Do this: Copy out the text of all the items below word for word, leaving out the pictures.

========================================

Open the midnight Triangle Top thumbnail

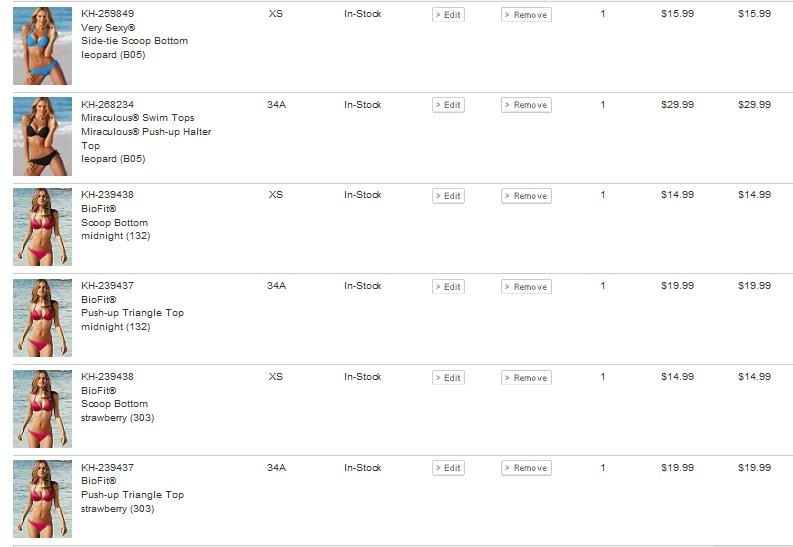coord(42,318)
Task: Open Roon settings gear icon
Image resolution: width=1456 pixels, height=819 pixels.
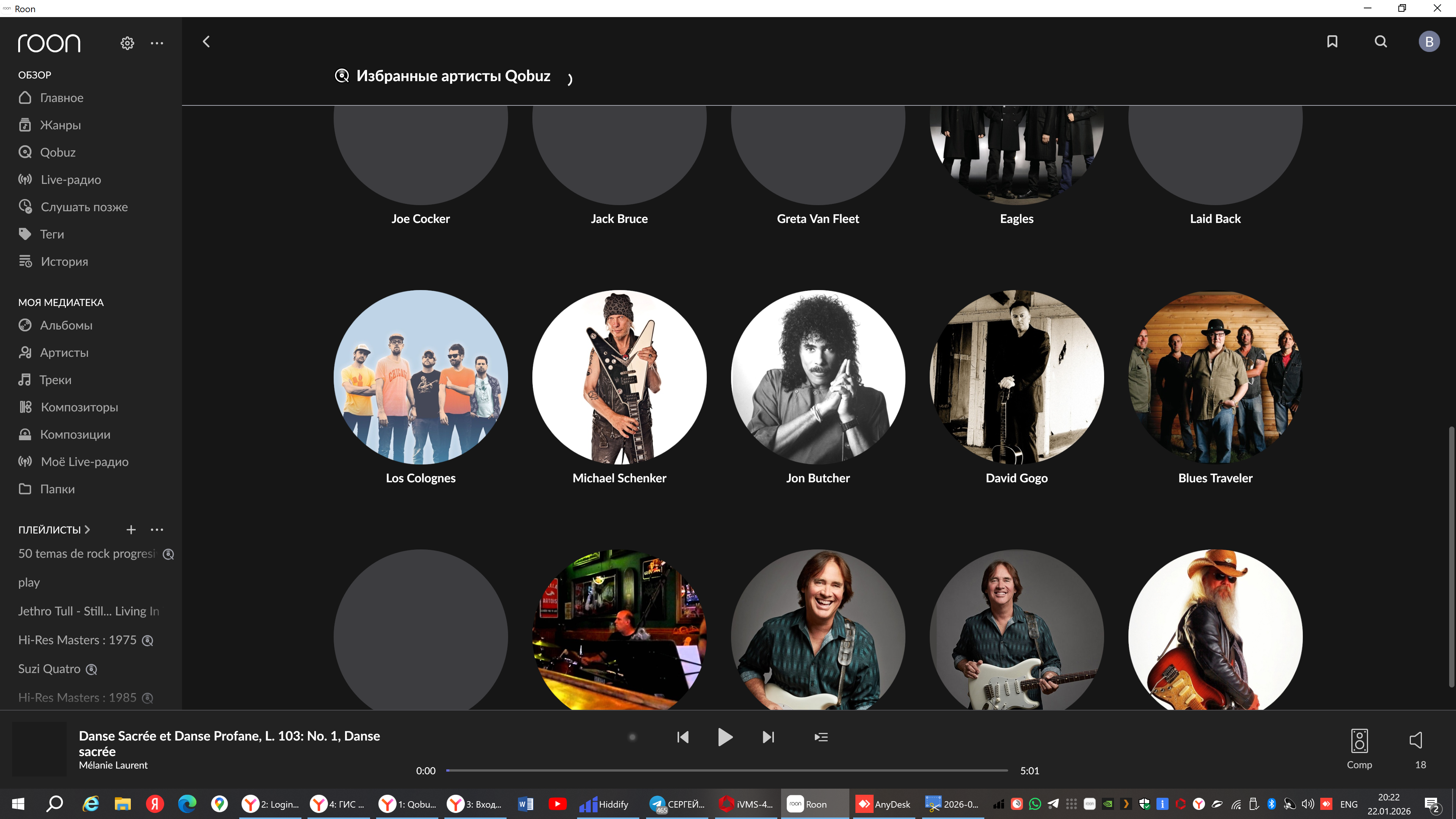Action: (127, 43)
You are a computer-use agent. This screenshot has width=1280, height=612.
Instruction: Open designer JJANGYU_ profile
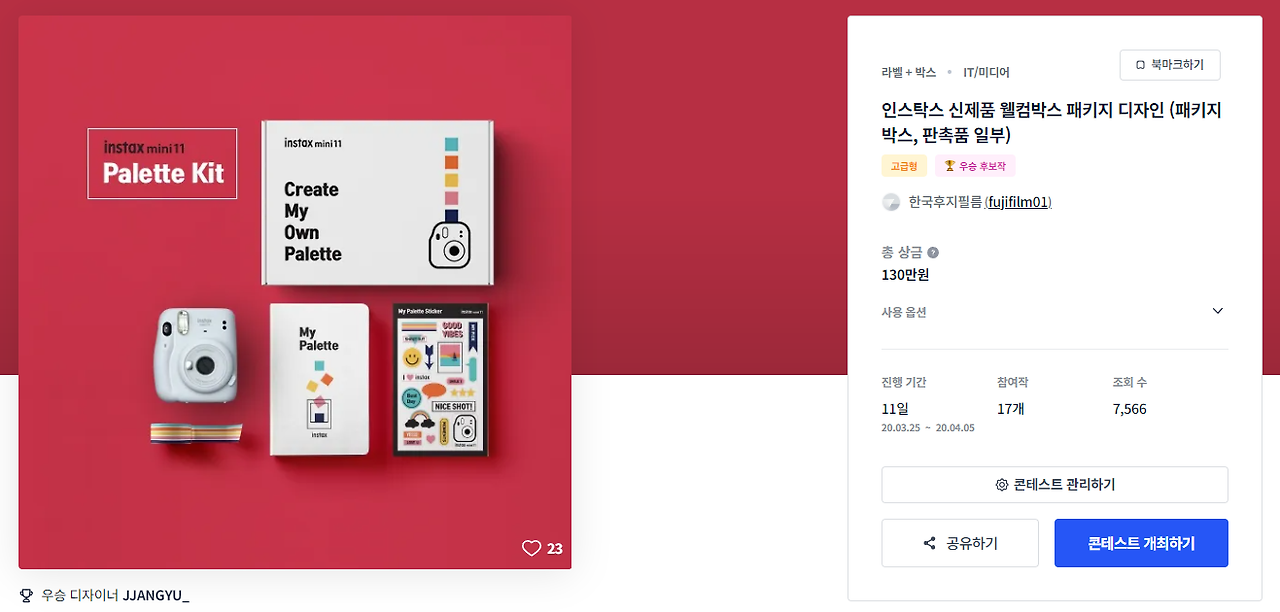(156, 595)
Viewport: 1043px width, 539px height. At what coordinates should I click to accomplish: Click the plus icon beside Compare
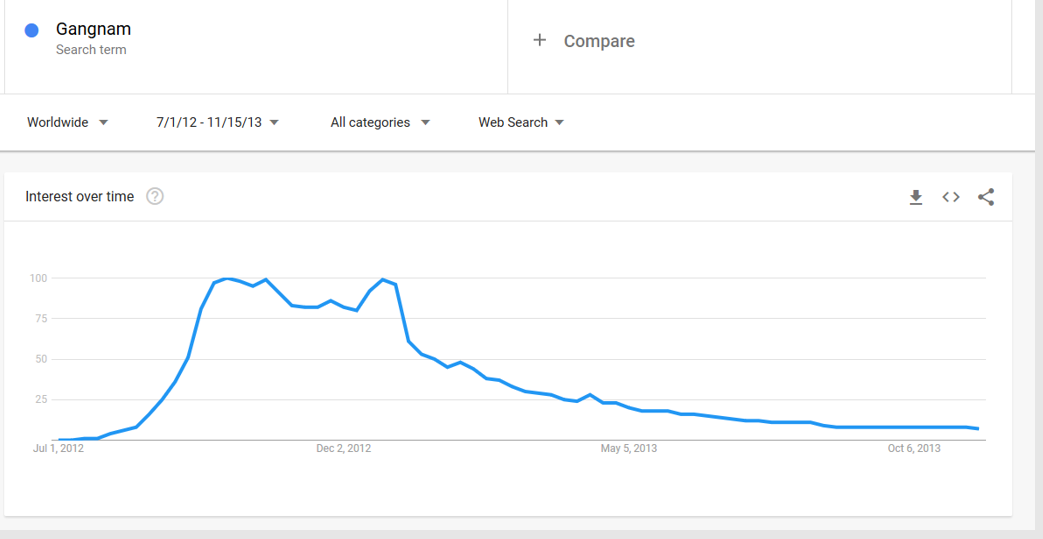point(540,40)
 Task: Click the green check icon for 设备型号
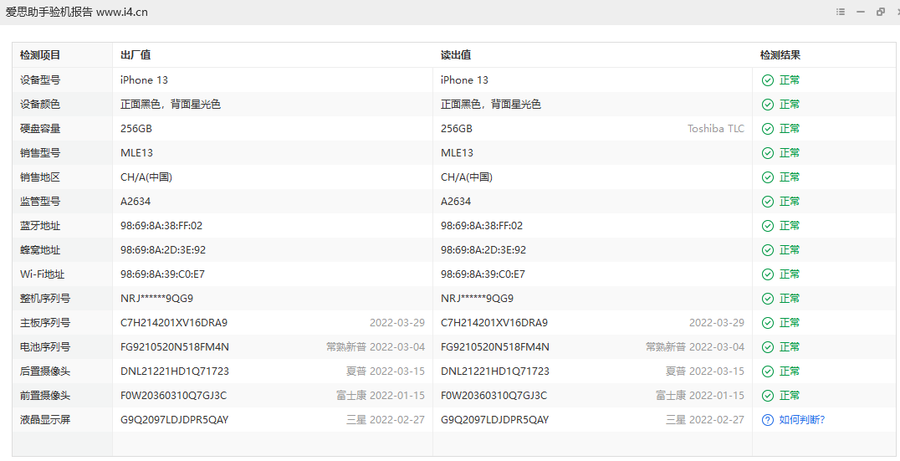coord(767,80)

========================================

Exercise response:
Open the midnight Triangle Top thumbnail

coord(42,318)
Task: Open Roon settings gear icon
Image resolution: width=1456 pixels, height=819 pixels.
Action: (127, 43)
You are a computer-use agent. This screenshot has width=1280, height=612.
Instruction: Open designer JJANGYU_ profile
(156, 595)
Viewport: 1043px width, 539px height. At what coordinates should I click to accomplish: Click the plus icon beside Compare
point(540,40)
 Task: Click the green check icon for 设备型号
coord(767,80)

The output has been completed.